Mais um dia, mais um gigante da tecnologia entra no ringue — já bastante congestionado — dos robôs humanoides. Desta vez é a LG que, em uma parceria estratégica com o Instituto de Ciência e Tecnologia da Coreia (KIST), apresentou ao mundo sua nova criação bípede: o KAPEX. Embora seu caminhar ainda seja um tanto “angular” para as passarelas de Milão, suas ambições passam longe de serem desajeitadas. A LG está mandando um recado claro: a corrida para colocar um robô em cada casa (ou, pelo menos, em cada laboratório de ponta) está pegando fogo.

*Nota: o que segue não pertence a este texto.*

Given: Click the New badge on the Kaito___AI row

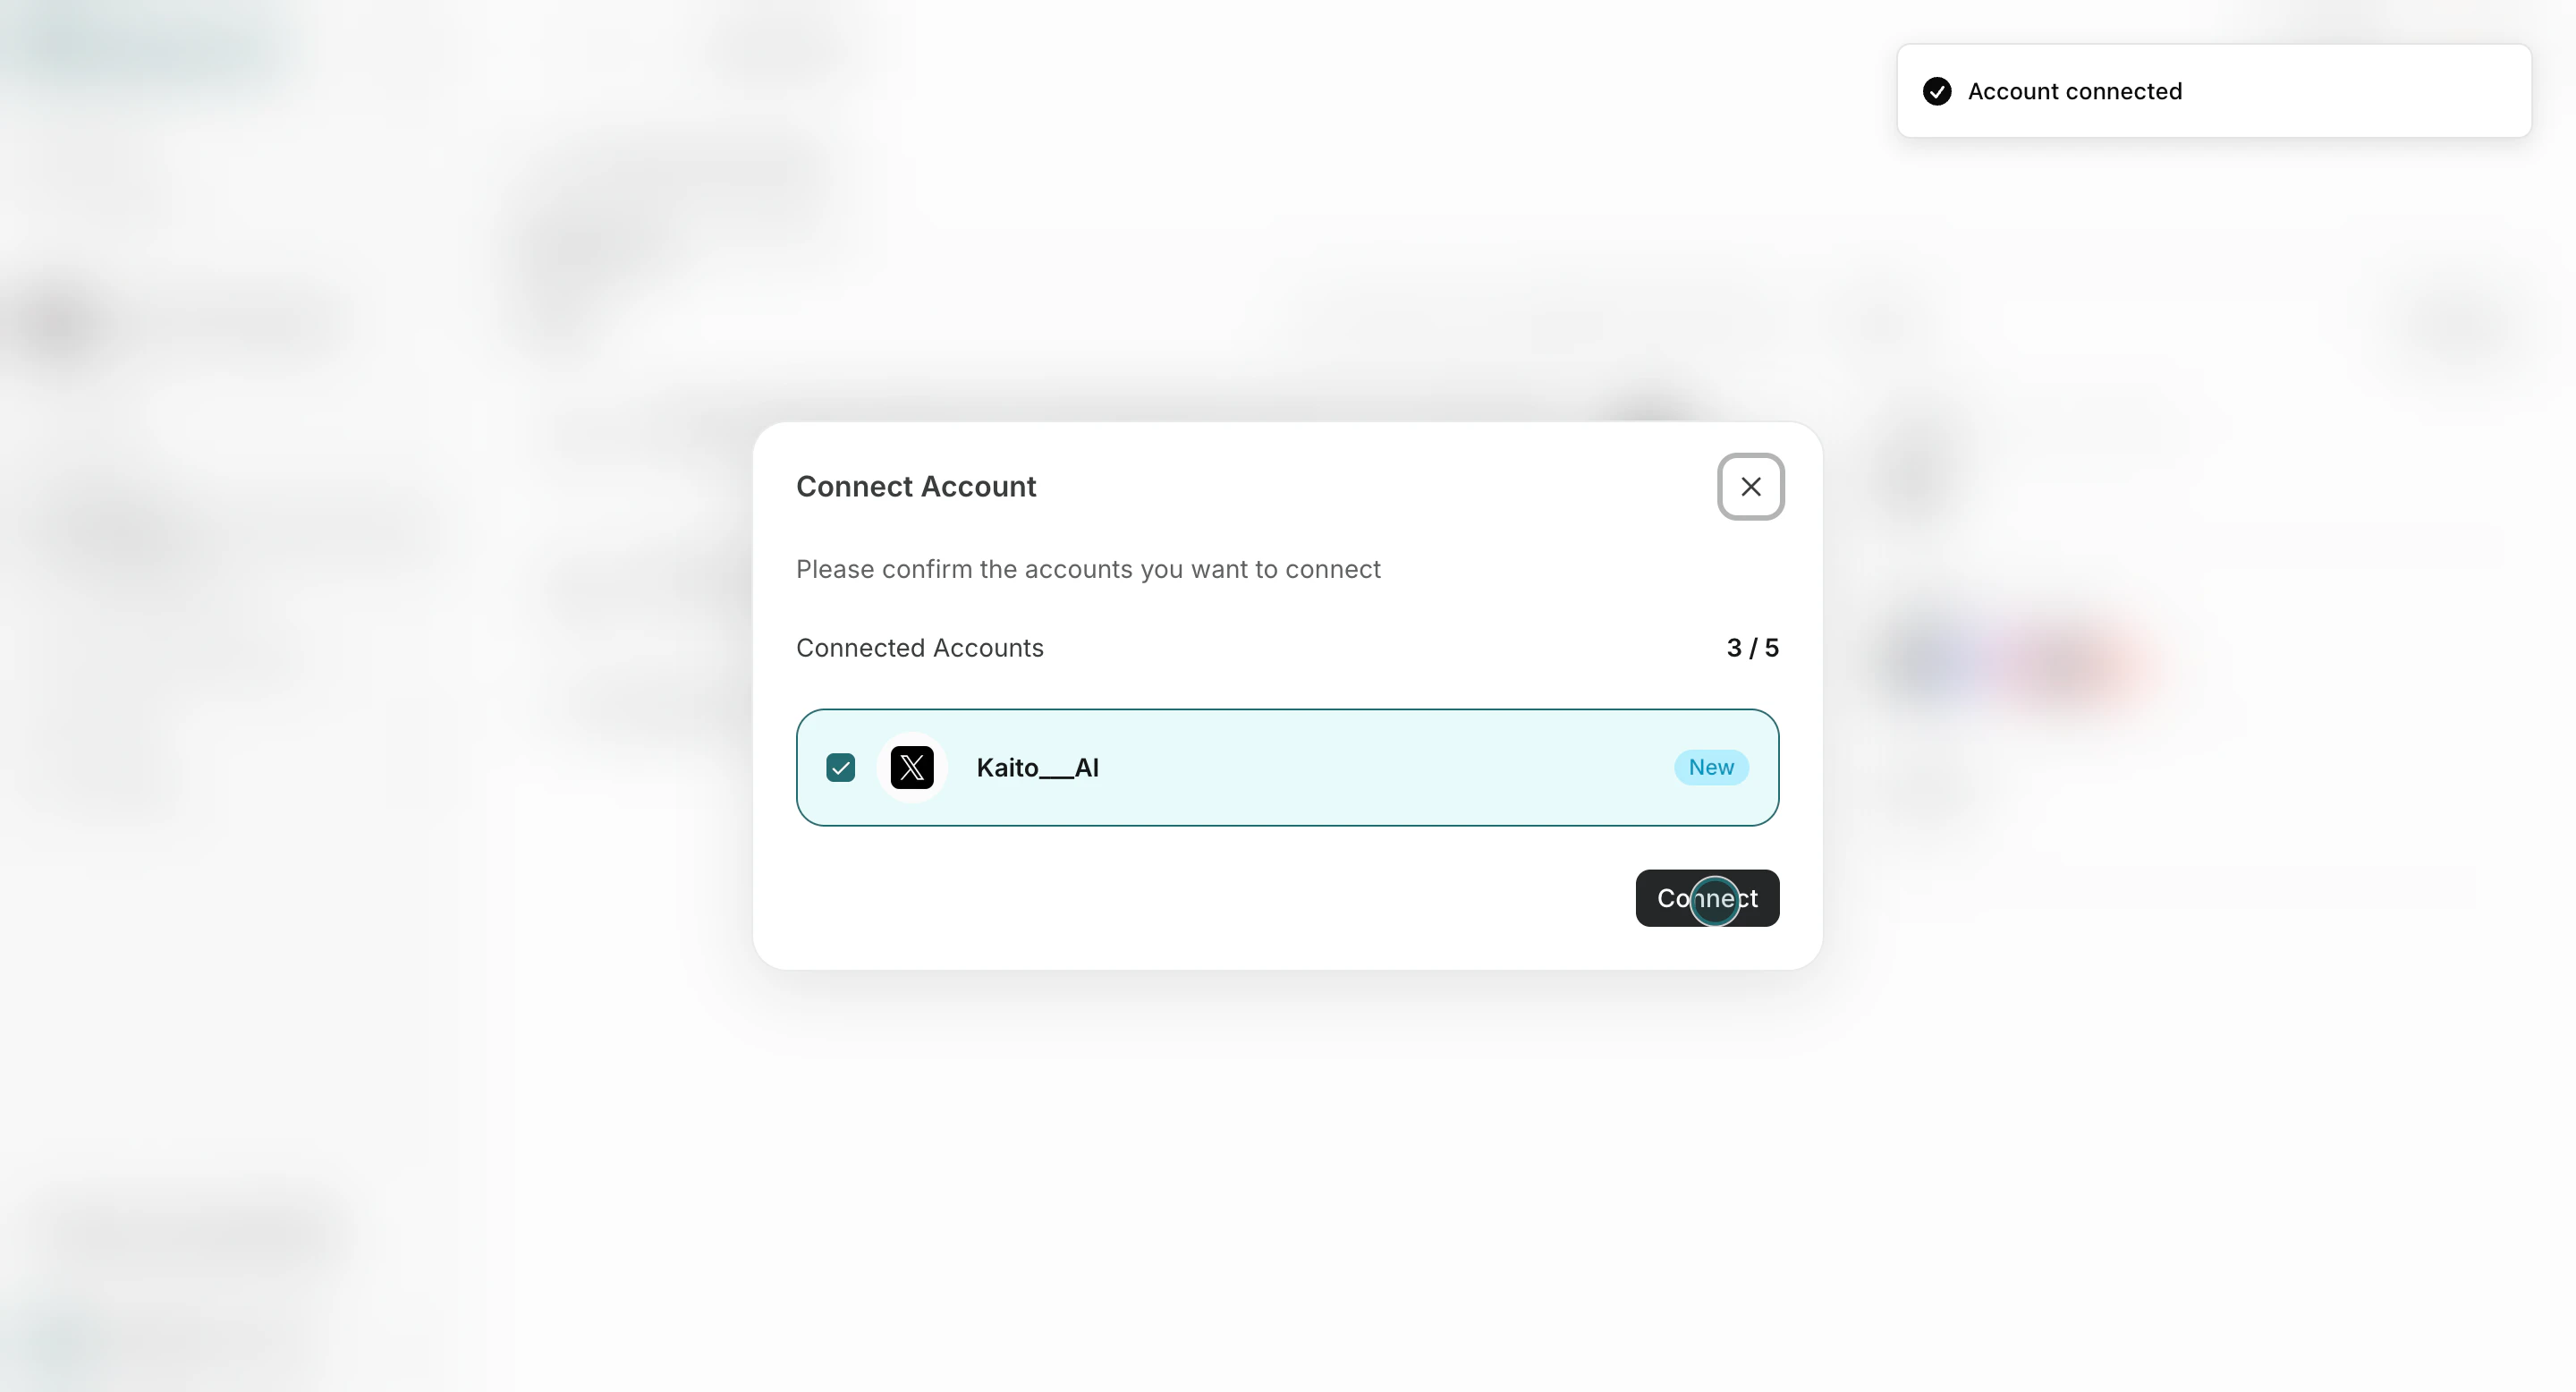Looking at the screenshot, I should tap(1711, 767).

O robô não é apenas um rostinho bonito (e levemente geométrico). O KAPEX vem equipado com um conjunto de hardware e software de respeito. Seu “cérebro” é movido pelo Exaone, o modelo de linguagem visual proprietário da própria LG, o que lhe confere habilidades cognitivas e de comunicação avançadas. Isso se soma a atuadores de última geração fabricados na Coreia, que buscam movimentos mais fluidos, e uma mão destra multitatil que promete interações refinadas com o ambiente. A estratégia da LG parece clara: criar uma máquina que não apenas processe informações, mas que realmente consiga “colocar a mão na massa”.
Pode anotar na agenda: este novo colega mecânico tem previsão de lançamento para novembro deste ano. E não se trata de um projeto isolado ou um simples experimento de laboratório. A LG já preparou o terreno para sua entrada triunfal no mercado de humanoides domésticos na CES 2025, utilizando o robô de IA de codinome Q9 como modelo fundamental. O futuro está batendo à porta e, ao que tudo indica, ele virá para ajudar nas tarefas domésticas.

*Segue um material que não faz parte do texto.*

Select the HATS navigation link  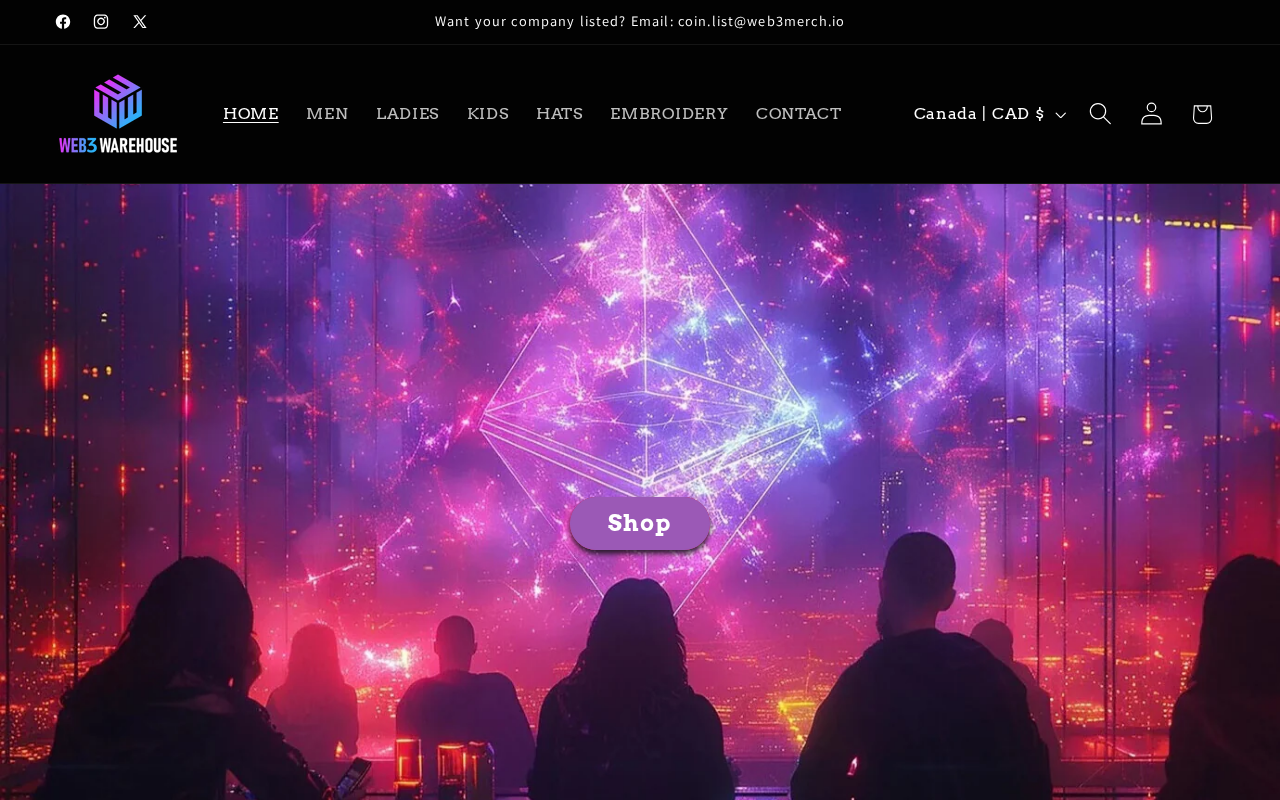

Por que isso é importante?
A entrada da LG no mercado de robôs humanoides é um selo de validação crucial para todo o setor. Quando um titã da eletrônica de consumo decide investir pesado, o sinal é claro: estamos migrando das aplicações industriais de nicho para um potencial futuro de consumo de massa. Esse movimento acirra a competição com players estabelecidos e novatos ambiciosos, como Boston Dynamics, Tesla e Figure AI. No fim das contas, isso nos aproxima daquele velho sonho da ficção científica de ter robôs em casa, acelerando drasticamente a inovação em IA, locomoção e na forma como humanos e máquinas interagem no dia a dia.